PROBLEM DESCRIPTION:
Reproduce all of the records below with "Planned Giving" replaced by "Legacy Giving" and every other line unchanged. Leave the pictures out of your answer.

= = = =

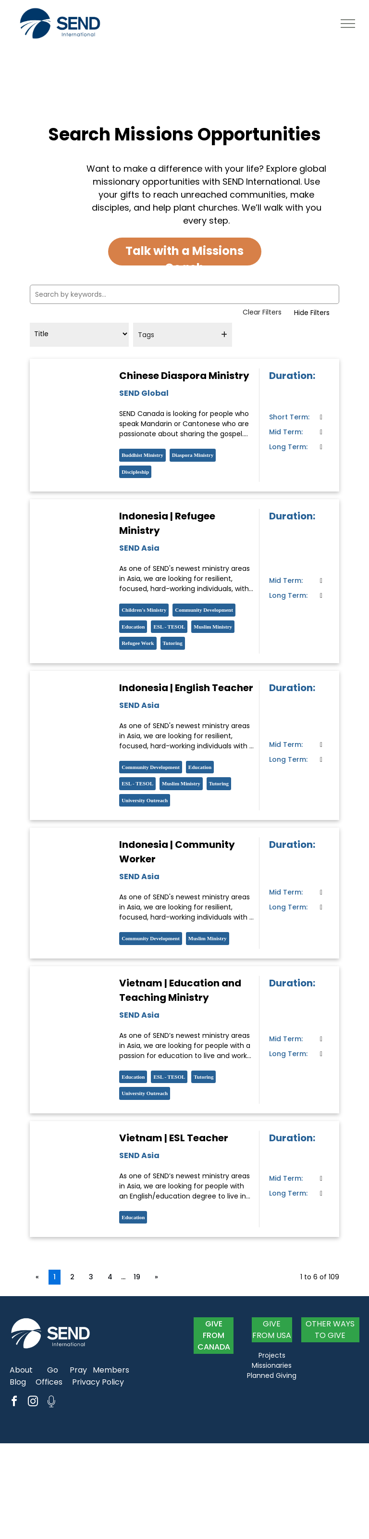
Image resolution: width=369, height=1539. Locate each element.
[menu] (347, 23)
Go (52, 1369)
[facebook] (14, 1403)
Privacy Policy (98, 1382)
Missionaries (272, 1365)
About (21, 1369)
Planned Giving (271, 1375)
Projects (271, 1355)
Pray (78, 1369)
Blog (18, 1382)
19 (137, 1277)
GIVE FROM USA (271, 1329)
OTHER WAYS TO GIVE (330, 1329)
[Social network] (51, 1403)
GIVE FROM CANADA (213, 1335)
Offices (49, 1382)
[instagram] (32, 1403)
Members (111, 1369)
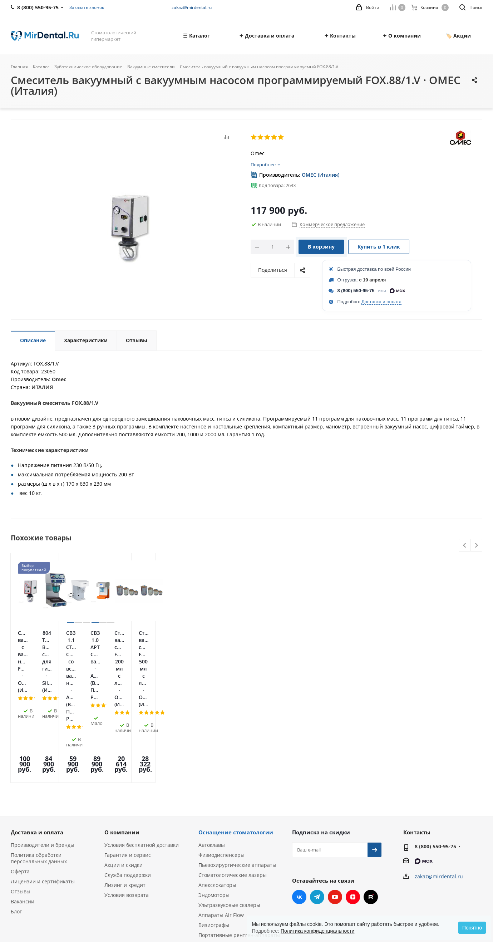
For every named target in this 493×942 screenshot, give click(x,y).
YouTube (335, 809)
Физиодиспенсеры (221, 767)
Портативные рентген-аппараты (239, 847)
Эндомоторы (214, 807)
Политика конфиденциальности (318, 931)
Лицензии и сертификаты (43, 793)
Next (476, 545)
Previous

= = = =

EXERCISE RESPONSE:
Image resolution: width=369, height=1539. Locate each element.
[menu] (347, 23)
Go (52, 1369)
[facebook] (14, 1403)
Privacy Policy (98, 1382)
Missionaries (272, 1365)
About (21, 1369)
Legacy Giving (271, 1375)
Projects (271, 1355)
Pray (78, 1369)
Blog (18, 1382)
19 (137, 1277)
GIVE FROM USA (271, 1329)
OTHER WAYS TO GIVE (330, 1329)
[Social network] (51, 1403)
GIVE FROM CANADA (213, 1335)
Offices (49, 1382)
[instagram] (32, 1403)
Members (111, 1369)
For every named target in this 493×942 screenshot, give click(x,y).
YouTube (335, 809)
Физиодиспенсеры (221, 767)
Портативные рентген-аппараты (239, 847)
Эндомоторы (214, 807)
Политика конфиденциальности (318, 931)
Лицензии и сертификаты (43, 793)
Next (476, 545)
Previous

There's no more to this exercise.